Hay futbolistas que a través de tres o cuatro magníficas jugadas se ganan el reconocimiento y la admiración de los hinchas. Jugadores como James, Luis Díaz por ejemplo se instalan en la sensibilidad de estos, en su corazón. Son los preferidos y más mediáticos. Hay otros, que necesitan de la entrega y la regularidad.

Y a través de esas condiciones se van transformando de jugadores complementarios a jugadores importantes. Jefferson Lerma es el mejor ejemplo de estos. Lo volvió a demostrar en los dos partidos recientes de la selección Colombia. Otra vez fue un gregario cinco estrellas, que ocupa inteligentemente todos los lugares. Que apoya con criterio y técnica responsable la salida desde atrás; que distribuye correctamente el balón; que protege el avance de sus compañeros en caso de pérdida de la pelota o para auxiliar en caso de un pase atrás para oxigenar la jugada.

Lerma, además, entiende cuándo tiene que convertirse en un tercer defensa central, y aprovecha su estatura para defender con éxito los lanzamientos aéreos del rival.
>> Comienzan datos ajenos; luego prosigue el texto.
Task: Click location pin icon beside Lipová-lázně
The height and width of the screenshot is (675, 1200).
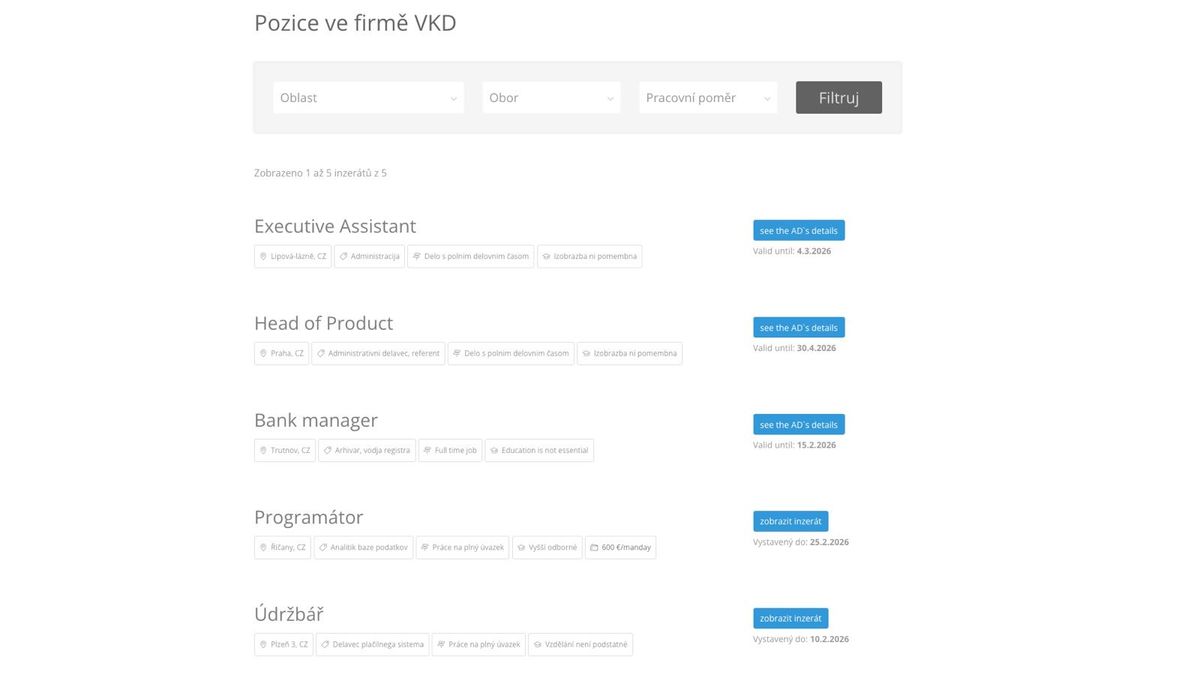Action: (x=263, y=256)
Juego aéreo que también usufructúa en el área contraria convirtiéndose en uno de los mejores exponentes de esta nueva fortaleza de la selección (siempre el juego aéreo fue una debilidad en el estilo de las selecciones Colombia).

Y, cuando el trámite obliga a endurecer la disputa del balón, a poner la pierna con vigor y decisión, Lerma dice presente. Desde la llegada de Néstor Lorenzo a la dirección técnica, Lerma fue ubicado como volante central y, a mi juicio, allí encontró su mejor hábitat. Es el jugador dueño de la camiseta de la regularidad.

Siempre juega muy bien, aunque no lo declaren la figura. Su estilo tal vez no sea fascinante, pero parece estar convirtiéndose en imprescindible.